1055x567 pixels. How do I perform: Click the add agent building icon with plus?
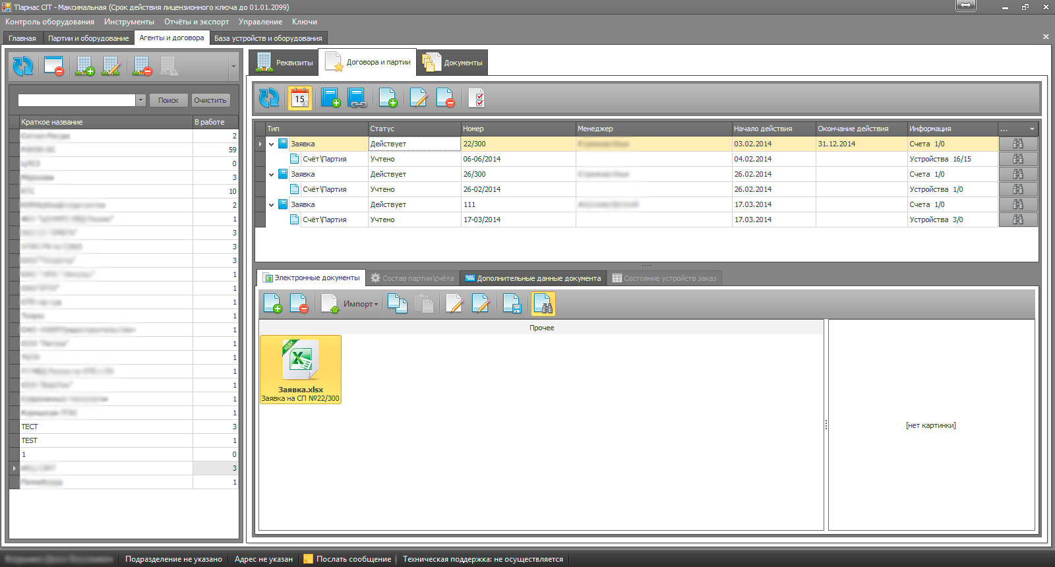click(84, 66)
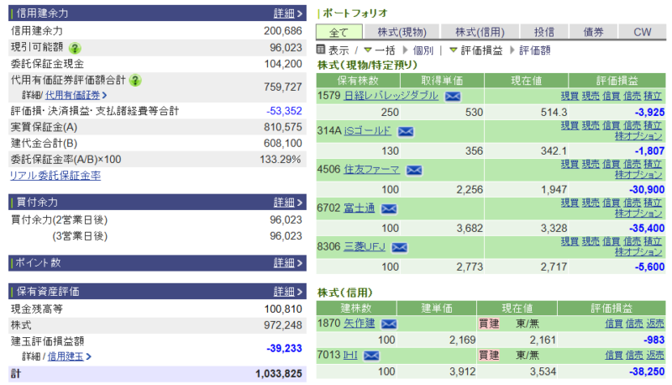Image resolution: width=672 pixels, height=385 pixels.
Task: Click the mail icon beside 住友ファーマ
Action: pyautogui.click(x=413, y=170)
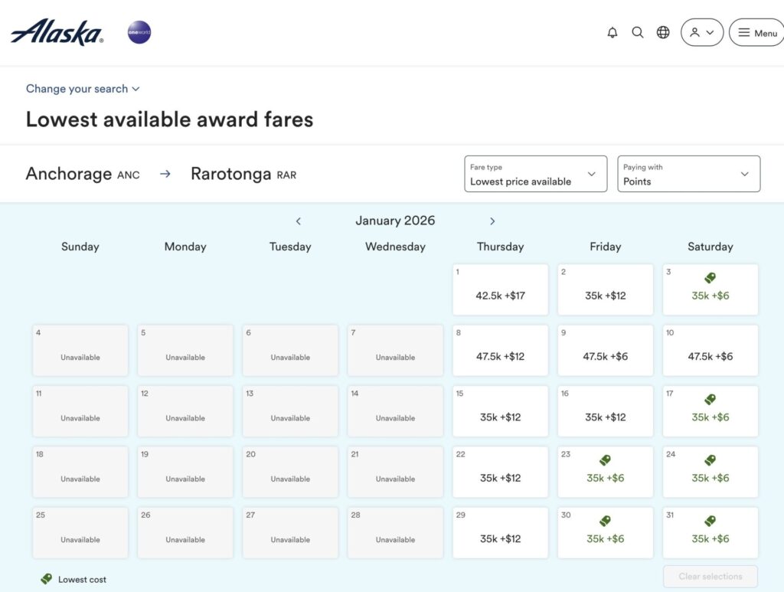Open the language globe icon
784x592 pixels.
pyautogui.click(x=663, y=32)
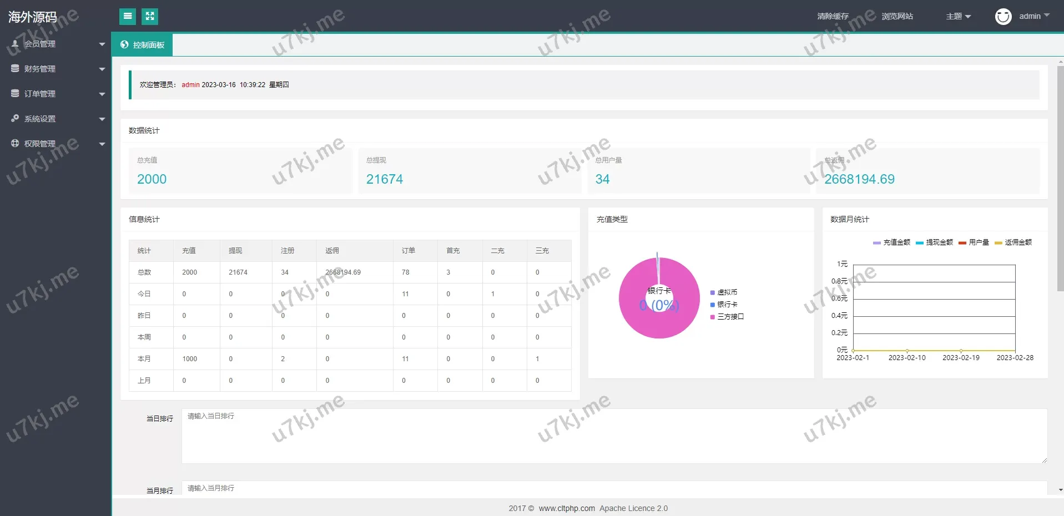Screen dimensions: 1064x516
Task: Open the admin account dropdown
Action: tap(1034, 17)
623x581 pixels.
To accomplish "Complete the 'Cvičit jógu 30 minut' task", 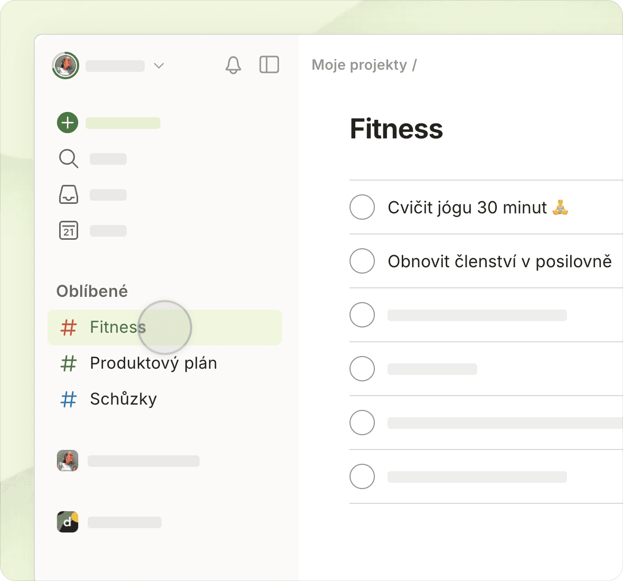I will (362, 207).
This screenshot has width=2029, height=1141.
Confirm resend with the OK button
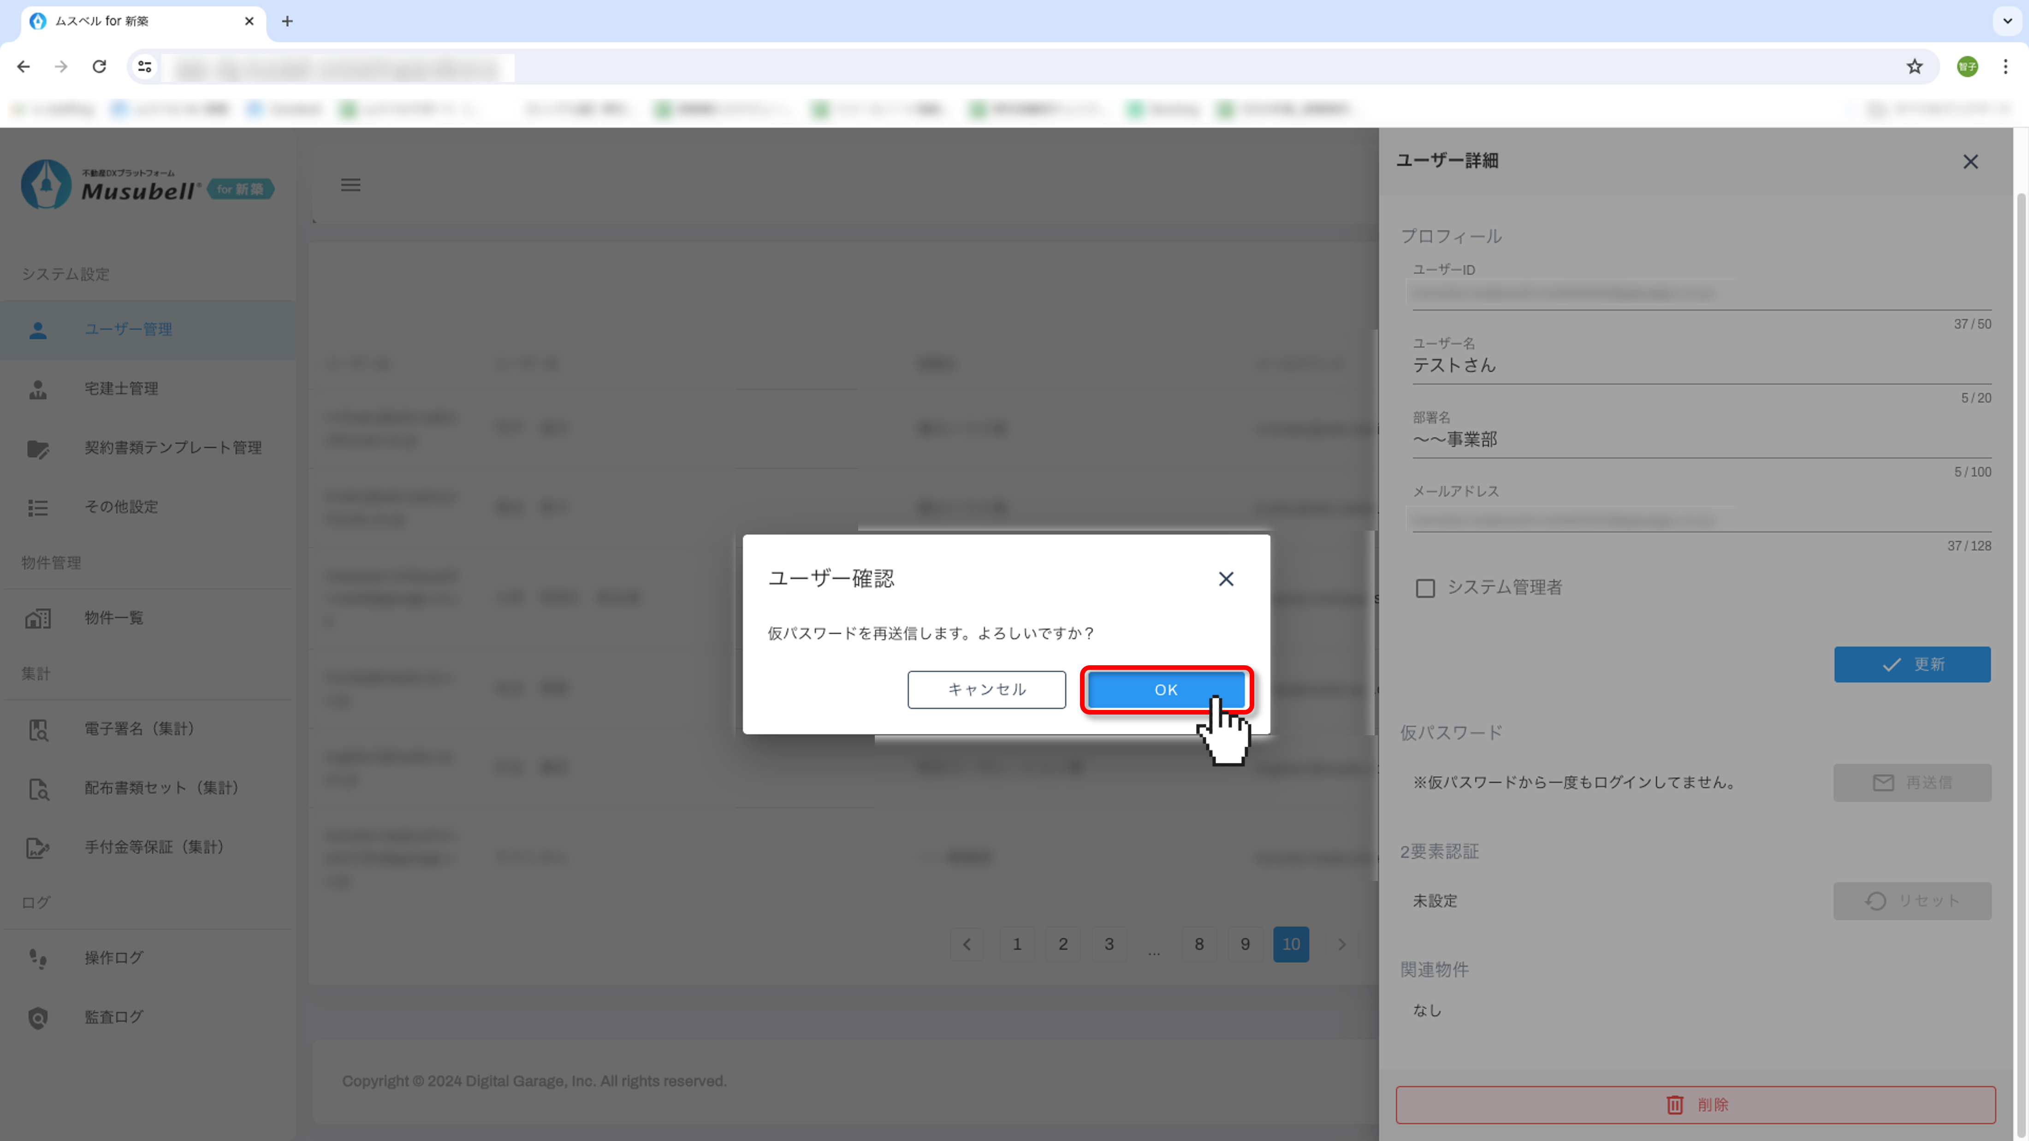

▶ [Given task]:
Pull out the lines from the very first one through the line that has "Open the language globe icon", keeping both ends and copying them word for word. Leave the pictures out.

▶ [Output for this task]:
1055x567 pixels. How do I perform: Click the add agent building icon with plus?
click(84, 66)
Image resolution: width=672 pixels, height=385 pixels.
Task: Click the mail icon beside 住友ファーマ
Action: pyautogui.click(x=413, y=170)
Open the language globe icon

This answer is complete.